You too have studied in different places — not only in Latvia but also in Europe. Haven’t you felt such a different attitude yourself — that maybe something you do isn’t considered jazz, so you aren’t allowed into such a department?
Miķelis: I’m lucky to get Artis Orubs as a teacher, who was waiting for every idea of mine with a great passion, let me do what I wanted; I didn’t feel any pressure from him. I had the freedom to do what I wanted. I’ve never been a fan of jazz music; I just chose the best option from the study options I had. I didn’t want to learn to play classical percussion instruments; instead, I tried to understand what improvisation is and learn the harmonic language.
Yes, it wasn’t that easy to learn at Madars Kalniņš, but it was a pleasure that Artis let me do what I wanted. He gave me creative tasks — to transcribe bird songs, deal with classical music. I didn’t have to play two standards at the end of the term just to get that tick in a box.
Matīss: Of course, the attitude and understanding of teachers towards jazz gets projected onto their students. I remember that my first lesson was something similar to music theory, where I had to write harmonization of the melody. I was sitting for a long time, found the real chords, brought them to my teacher, and he told me, «No, this is wrong!» Then I got it — alright, I’m here, so I have to learn these aesthetics.
Each school has its own direction. Maybe somewhere they give you more freedom, let you search for your own colors. This is what I’d support the most. But where I was, there was a traditional jazz aesthetic. Actually, looking back now, I’m grateful it was like that because it gave me a structure of sorts. Right now, I am leaning more towards composition — I compose, want to study it, grab everything I see on my way, try to get it, but I always come back to an idea that if you begin something, it’s cool if you have a concrete starting point. If you chew it a bit, then you can throw it away and completely forget it. Creativity evolves when you’re slightly restricted.
It could be challenging to start from scratch with non-restricted opportunities — you still should somehow find that starting point and direction.
Matīss: That is definitely individual, but I personally agree, yes. I’ve understood — if I have unlimited opportunities, I begin repeating myself, saying the same things, and getting back to where I started all the time, cannot move on.
So the structure that went alongside you while you were studying jazz now just helps you as a method?
Matīss: Yes. So I’d say that education isn’t that bad.
Miķelis: I agree, it has helped me as well that there was a jazz practice, jazz history, solfeggio. But you have to separate these things from the specialty where you are let to create…
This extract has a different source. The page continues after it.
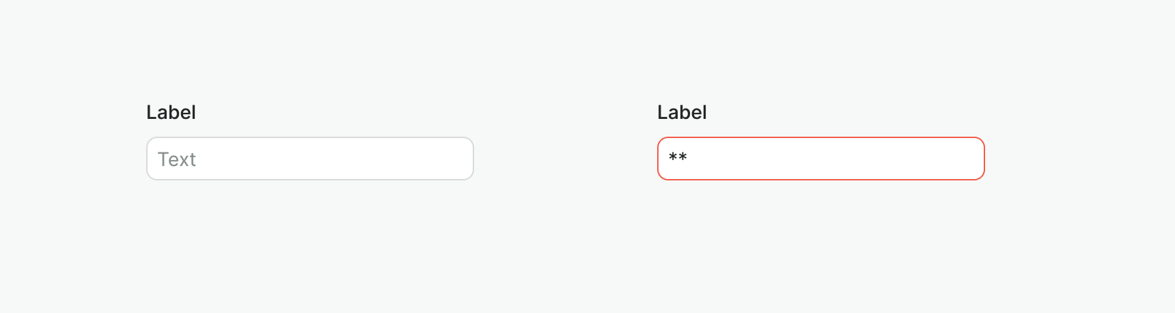
Task: Click the two asterisks in the error field
Action: 678,158
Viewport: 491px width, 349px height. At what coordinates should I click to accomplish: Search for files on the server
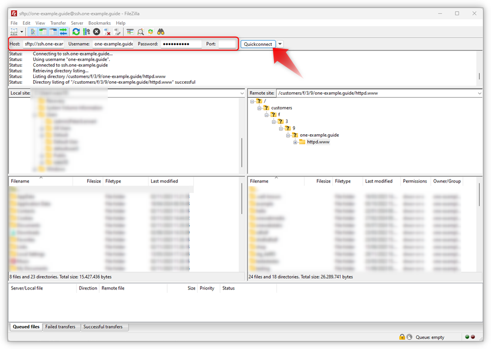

Edgars: I’ve tried out both scenarios. While studying in Latvia, the teacher paid attention to a particular music era, language, form, instrumentation, and way of arranging — the desired sound was very precisely defined. I had to try really hard to put something of my own in it. In the end — was it even necessary. I could do it for two years, and the last two years of my bachelor studies were spent in Denmark. There I was studying with a teacher who has lived in New York for ten years and did that school, but at the same time, he has strong roots in contemporary classical music. The school’s approach is not to put marks for almost anything, that a final recital is a half an hour-long performance where you can put together your line-up and play anything you want to. Even if you learn to play the piano, you can just sing a capella at your exam; the most important is how creative you are. It’s interesting that when I began to study for the master’s there, I got a feeling that there’s too much freedom, and I was striving for more preciseness. Not to get a question about what I want, but to get offered studying content, where it’s a matter of my choice whether to accept it or not. Similar to what Matīss said — when you have considerable freedom, you keep repeating yourself all the time because you cannot accept any new information, and keep putting in what you like. The teachers accept it, tell you it’s cool, and you keep doing it, it’s still cool, but you’re merely doing the same things.
I think every person has to see these two parts. When a creative person grows, he needs a certain discipline, then absolute freedom, then a discipline again, then freedom again. At least I want that cycle. Jazz education has given me an understanding of how music is built. Maybe I cannot always perform it authentically, but I know how it works, I understand the characteristics. Perhaps I don’t have a precise language for a specific style of jazz, but if I’d wanted, I’d know how to get it.
Matīss: And, once gotten such an experience, you can translate it into other disciplines. If you suddenly decide you want to learn modular synthesizers, you have the experience to learn with structure and discipline. You can just transfer the methods.
But is it essential in this context that you have a jazz education? Because the learning methods, ability to structurize things and be disciplined are crucial to everything, not solely jazz.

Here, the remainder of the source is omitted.